#### Exercise
Print the whole listing exactly.
______________________________
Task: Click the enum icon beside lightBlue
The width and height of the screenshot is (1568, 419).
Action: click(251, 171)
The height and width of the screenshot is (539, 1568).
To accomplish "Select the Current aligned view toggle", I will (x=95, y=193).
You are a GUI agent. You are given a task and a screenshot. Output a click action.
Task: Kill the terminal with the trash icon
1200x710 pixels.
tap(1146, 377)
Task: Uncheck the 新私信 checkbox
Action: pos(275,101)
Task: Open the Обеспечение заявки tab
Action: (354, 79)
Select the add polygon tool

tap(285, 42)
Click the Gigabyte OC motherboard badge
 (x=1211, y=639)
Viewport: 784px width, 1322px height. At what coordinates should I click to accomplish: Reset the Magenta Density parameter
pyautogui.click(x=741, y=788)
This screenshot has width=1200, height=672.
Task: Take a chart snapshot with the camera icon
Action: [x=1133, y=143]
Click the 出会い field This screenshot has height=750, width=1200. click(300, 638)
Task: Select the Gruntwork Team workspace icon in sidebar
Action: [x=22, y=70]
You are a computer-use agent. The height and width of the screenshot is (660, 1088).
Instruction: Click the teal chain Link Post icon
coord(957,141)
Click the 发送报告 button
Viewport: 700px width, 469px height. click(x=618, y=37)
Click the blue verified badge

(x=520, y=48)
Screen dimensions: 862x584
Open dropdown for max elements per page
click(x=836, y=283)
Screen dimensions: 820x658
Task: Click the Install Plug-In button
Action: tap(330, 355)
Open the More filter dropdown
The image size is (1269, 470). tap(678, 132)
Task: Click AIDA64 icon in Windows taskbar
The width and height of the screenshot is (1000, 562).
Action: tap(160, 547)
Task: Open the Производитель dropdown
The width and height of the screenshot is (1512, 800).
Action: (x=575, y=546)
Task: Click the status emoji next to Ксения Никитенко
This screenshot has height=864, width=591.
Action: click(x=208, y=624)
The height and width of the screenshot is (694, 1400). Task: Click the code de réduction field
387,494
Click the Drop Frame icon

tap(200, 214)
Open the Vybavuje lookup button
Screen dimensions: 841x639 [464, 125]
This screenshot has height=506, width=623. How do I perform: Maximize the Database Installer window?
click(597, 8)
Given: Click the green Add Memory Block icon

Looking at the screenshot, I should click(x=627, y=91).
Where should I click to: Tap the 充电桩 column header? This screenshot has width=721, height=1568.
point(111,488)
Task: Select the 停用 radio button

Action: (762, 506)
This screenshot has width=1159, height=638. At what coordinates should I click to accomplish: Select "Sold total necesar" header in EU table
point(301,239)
______________________________
#### Response area
Task: Click the enum icon beside lightBlue
The width and height of the screenshot is (1568, 419).
Action: click(251, 171)
The height and width of the screenshot is (539, 1568).
To accomplish "Select the Current aligned view toggle", I will (x=95, y=193).
You are a GUI agent. You are given a task and a screenshot. Output a click action.
Task: Kill the terminal with the trash icon
1200x710 pixels.
tap(1146, 377)
Task: Uncheck the 新私信 checkbox
Action: pos(275,101)
Task: Open the Обеспечение заявки tab
Action: (354, 79)
Select the add polygon tool

tap(285, 42)
Click the Gigabyte OC motherboard badge
 (x=1211, y=639)
Viewport: 784px width, 1322px height. At what coordinates should I click to accomplish: Reset the Magenta Density parameter
pyautogui.click(x=741, y=788)
This screenshot has width=1200, height=672.
Task: Take a chart snapshot with the camera icon
Action: [x=1133, y=143]
Click the 出会い field This screenshot has height=750, width=1200. click(300, 638)
Task: Select the Gruntwork Team workspace icon in sidebar
Action: [x=22, y=70]
You are a computer-use agent. The height and width of the screenshot is (660, 1088).
Instruction: Click the teal chain Link Post icon
coord(957,141)
Click the 发送报告 button
Viewport: 700px width, 469px height. click(x=618, y=37)
Click the blue verified badge

(x=520, y=48)
Screen dimensions: 862x584
Open dropdown for max elements per page
click(x=836, y=283)
Screen dimensions: 820x658
Task: Click the Install Plug-In button
Action: tap(330, 355)
Open the More filter dropdown
The image size is (1269, 470). tap(678, 132)
Task: Click AIDA64 icon in Windows taskbar
The width and height of the screenshot is (1000, 562).
Action: tap(160, 547)
Task: Open the Производитель dropdown
The width and height of the screenshot is (1512, 800).
Action: (x=575, y=546)
Task: Click the status emoji next to Ксения Никитенко
This screenshot has height=864, width=591.
Action: click(x=208, y=624)
The height and width of the screenshot is (694, 1400). Task: Click the code de réduction field
387,494
Click the Drop Frame icon

tap(200, 214)
Open the Vybavuje lookup button
Screen dimensions: 841x639 [464, 125]
This screenshot has height=506, width=623. How do I perform: Maximize the Database Installer window?
click(597, 8)
Given: Click the green Add Memory Block icon

Looking at the screenshot, I should click(x=627, y=91).
Where should I click to: Tap the 充电桩 column header? This screenshot has width=721, height=1568.
point(111,488)
Task: Select the 停用 radio button

Action: (762, 506)
This screenshot has width=1159, height=638. At what coordinates should I click to accomplish: Select "Sold total necesar" header in EU table
point(301,239)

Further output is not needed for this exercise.